I- A questão da manutenção ou exclusão de bens adicionalmente relacionados, devendo ser resolvida no processo especial de inventário, não pode ser apresentada, em reconvenção, numa acção de processo comum.
II- Tanto na hipótese de separação judicial de pessoas e bens como na de divórcio, tudo se passa, relativamente aos bens, como se o casamento tivesse sido dissolvido por morte.
O inventário subsequente tem, por isso, que tomar em conta os bens existentes à data em que foram judicialmente interrompidas ou cessaram as relações patrimoniais entre os cônjuges.
III- O artigo 1681 do Código Civil prevê num caso de responsabilidade civil do cônjuge administrado por conduta dolosa lesiva do outro cônjuge, conduta que há-de traduzir-se em factos geradores dessa responsabilidade.
IV- O S.T.J. deve acatar, por se tratar de matéria de facto, a decisão das instâncias de que o réu confessou integralmente a existência das benfeitorias referidas na petição inicial.
V- Estando a inclusão dessas benfeitorias já decidida no inventário, o seu conhecimento na acção proposta ulteriormente seria ofensivo do disposto no artigo 1397 do C.P.C.

◆ **REGISTROS FORNECIDOS**:
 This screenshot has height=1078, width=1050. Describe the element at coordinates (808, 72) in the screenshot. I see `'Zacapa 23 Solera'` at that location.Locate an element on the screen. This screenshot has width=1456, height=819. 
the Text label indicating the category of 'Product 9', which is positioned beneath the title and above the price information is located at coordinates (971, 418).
...
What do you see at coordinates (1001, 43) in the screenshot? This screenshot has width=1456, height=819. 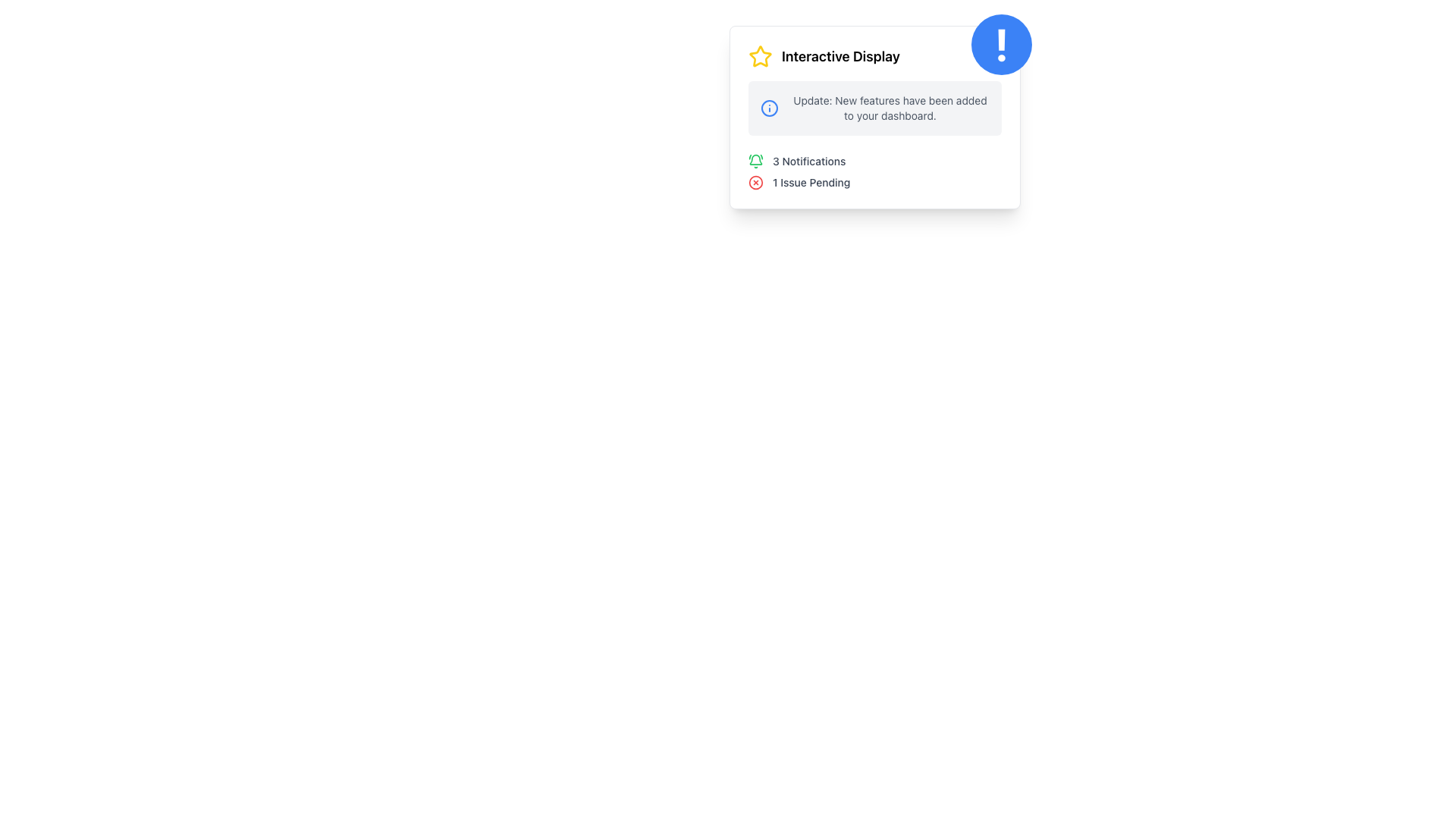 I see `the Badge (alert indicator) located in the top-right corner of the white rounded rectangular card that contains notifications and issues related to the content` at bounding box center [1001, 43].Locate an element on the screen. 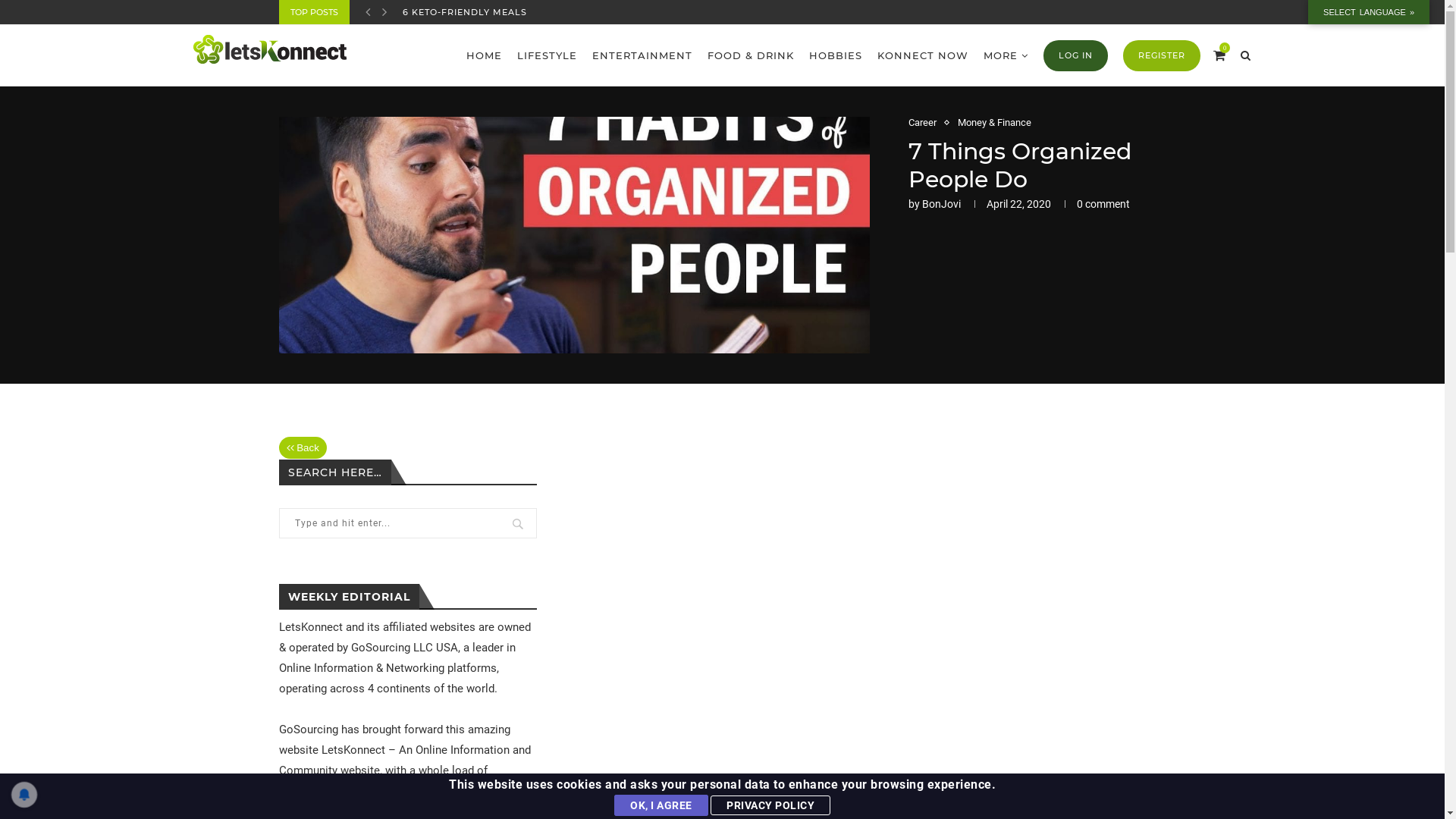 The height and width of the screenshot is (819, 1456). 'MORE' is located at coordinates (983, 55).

◆ **O QUE FAZER**:
[a] Liste todos os numerais romanos que abrem os pontos do texto da página.
[b] Com base no texto da página, diga se cada afirmação está de acordo com ele, citando as palavras decisivas: (i) Na separação judicial de pessoas e bens, os bens são tratados como se o casamento tivesse sido dissolvido por morte. (ii) A questão da manutenção ou exclusão de bens adicionalmente relacionados pode ser apresentada em reconvenção numa ação de processo comum. (iii) O S.T.J. pode deixar de seguir a decisão das instâncias de que o réu confessou a existência das benfeitorias.

◆ **RESPOSTAS**:
[a] I, II, III, IV, V

[b]
(i) Sim: "Tanto na hipótese de separação judicial de pessoas e bens como na de divórcio, tudo se passa, relativamente aos bens, como se o casamento tivesse sido dissolvido por morte."
(ii) Não: "não pode ser apresentada, em reconvenção, numa acção de processo comum."
(iii) Não: "O S.T.J. deve acatar, por se tratar de matéria de facto, a decisão das instâncias"